↓↓↓

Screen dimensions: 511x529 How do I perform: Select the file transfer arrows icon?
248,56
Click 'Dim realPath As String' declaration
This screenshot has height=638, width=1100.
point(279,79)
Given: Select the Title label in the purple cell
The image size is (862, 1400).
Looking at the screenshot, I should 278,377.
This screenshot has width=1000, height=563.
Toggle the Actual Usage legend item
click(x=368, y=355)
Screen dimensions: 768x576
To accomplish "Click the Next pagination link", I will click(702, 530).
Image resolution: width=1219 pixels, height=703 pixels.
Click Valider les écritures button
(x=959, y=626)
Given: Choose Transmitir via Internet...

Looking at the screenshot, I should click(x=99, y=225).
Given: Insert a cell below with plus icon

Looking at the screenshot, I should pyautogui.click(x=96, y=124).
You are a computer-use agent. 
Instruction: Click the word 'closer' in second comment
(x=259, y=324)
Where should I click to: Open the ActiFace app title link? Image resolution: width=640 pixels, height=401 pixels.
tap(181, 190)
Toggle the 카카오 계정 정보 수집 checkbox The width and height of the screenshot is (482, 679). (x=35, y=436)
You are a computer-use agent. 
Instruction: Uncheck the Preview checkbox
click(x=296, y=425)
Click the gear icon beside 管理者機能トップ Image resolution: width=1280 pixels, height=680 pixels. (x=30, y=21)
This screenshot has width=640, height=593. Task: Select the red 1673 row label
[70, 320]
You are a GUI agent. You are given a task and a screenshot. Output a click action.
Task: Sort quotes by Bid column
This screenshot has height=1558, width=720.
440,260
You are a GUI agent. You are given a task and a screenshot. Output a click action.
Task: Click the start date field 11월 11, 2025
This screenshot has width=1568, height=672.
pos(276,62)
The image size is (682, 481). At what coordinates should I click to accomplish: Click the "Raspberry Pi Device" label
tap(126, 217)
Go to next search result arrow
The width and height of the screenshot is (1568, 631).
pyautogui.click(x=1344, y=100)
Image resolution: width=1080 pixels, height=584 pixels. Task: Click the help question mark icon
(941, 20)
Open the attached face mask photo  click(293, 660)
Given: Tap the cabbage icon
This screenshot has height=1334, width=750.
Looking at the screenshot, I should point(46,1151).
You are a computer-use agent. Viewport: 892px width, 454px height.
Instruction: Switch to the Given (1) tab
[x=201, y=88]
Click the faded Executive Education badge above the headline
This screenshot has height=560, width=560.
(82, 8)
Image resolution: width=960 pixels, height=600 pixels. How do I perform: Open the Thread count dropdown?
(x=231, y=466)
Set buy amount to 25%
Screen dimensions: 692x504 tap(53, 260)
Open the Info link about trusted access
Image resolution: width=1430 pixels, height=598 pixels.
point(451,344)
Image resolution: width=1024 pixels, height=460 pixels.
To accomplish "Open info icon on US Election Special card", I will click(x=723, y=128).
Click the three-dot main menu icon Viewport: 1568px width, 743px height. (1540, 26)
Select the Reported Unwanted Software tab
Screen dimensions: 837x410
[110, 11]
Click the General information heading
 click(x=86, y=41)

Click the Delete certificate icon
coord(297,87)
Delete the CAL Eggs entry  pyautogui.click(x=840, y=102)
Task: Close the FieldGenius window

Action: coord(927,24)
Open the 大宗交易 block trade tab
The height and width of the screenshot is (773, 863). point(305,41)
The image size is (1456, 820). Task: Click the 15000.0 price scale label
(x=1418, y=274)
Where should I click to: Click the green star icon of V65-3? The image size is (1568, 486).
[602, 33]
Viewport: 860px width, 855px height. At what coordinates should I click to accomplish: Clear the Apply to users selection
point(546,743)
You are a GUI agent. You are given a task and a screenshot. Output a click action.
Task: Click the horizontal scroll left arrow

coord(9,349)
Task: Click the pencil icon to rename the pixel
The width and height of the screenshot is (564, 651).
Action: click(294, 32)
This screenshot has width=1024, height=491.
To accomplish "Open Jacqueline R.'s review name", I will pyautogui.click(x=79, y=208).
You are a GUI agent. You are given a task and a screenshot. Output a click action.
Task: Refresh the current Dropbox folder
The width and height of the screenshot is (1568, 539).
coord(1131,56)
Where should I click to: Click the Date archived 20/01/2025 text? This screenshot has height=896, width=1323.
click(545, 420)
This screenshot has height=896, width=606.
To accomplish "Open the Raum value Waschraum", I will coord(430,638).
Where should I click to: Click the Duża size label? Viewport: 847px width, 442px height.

↑↑↑

# Your objective
Out of the material above, output word for word the line with "Toggle the Actual Usage legend item", the line with "Click the faded", and all lines between them, with nothing else.

# Answer space
Toggle the Actual Usage legend item
click(x=368, y=355)
Screen dimensions: 768x576
To accomplish "Click the Next pagination link", I will click(702, 530).
Image resolution: width=1219 pixels, height=703 pixels.
Click Valider les écritures button
(x=959, y=626)
Given: Choose Transmitir via Internet...

Looking at the screenshot, I should click(x=99, y=225).
Given: Insert a cell below with plus icon

Looking at the screenshot, I should pyautogui.click(x=96, y=124).
You are a computer-use agent. 
Instruction: Click the word 'closer' in second comment
(x=259, y=324)
Where should I click to: Open the ActiFace app title link? Image resolution: width=640 pixels, height=401 pixels.
tap(181, 190)
Toggle the 카카오 계정 정보 수집 checkbox The width and height of the screenshot is (482, 679). (x=35, y=436)
You are a computer-use agent. 
Instruction: Uncheck the Preview checkbox
click(x=296, y=425)
Click the gear icon beside 管理者機能トップ Image resolution: width=1280 pixels, height=680 pixels. (x=30, y=21)
This screenshot has width=640, height=593. Task: Select the red 1673 row label
[70, 320]
You are a GUI agent. You are given a task and a screenshot. Output a click action.
Task: Sort quotes by Bid column
This screenshot has height=1558, width=720.
440,260
You are a GUI agent. You are given a task and a screenshot. Output a click action.
Task: Click the start date field 11월 11, 2025
This screenshot has width=1568, height=672.
pos(276,62)
The image size is (682, 481). At what coordinates should I click to accomplish: Click the "Raspberry Pi Device" label
tap(126, 217)
Go to next search result arrow
The width and height of the screenshot is (1568, 631).
pyautogui.click(x=1344, y=100)
Image resolution: width=1080 pixels, height=584 pixels. Task: Click the help question mark icon
(941, 20)
Open the attached face mask photo  click(293, 660)
Given: Tap the cabbage icon
This screenshot has height=1334, width=750.
Looking at the screenshot, I should point(46,1151).
You are a computer-use agent. Viewport: 892px width, 454px height.
Instruction: Switch to the Given (1) tab
[x=201, y=88]
Click the faded Executive Education badge above the headline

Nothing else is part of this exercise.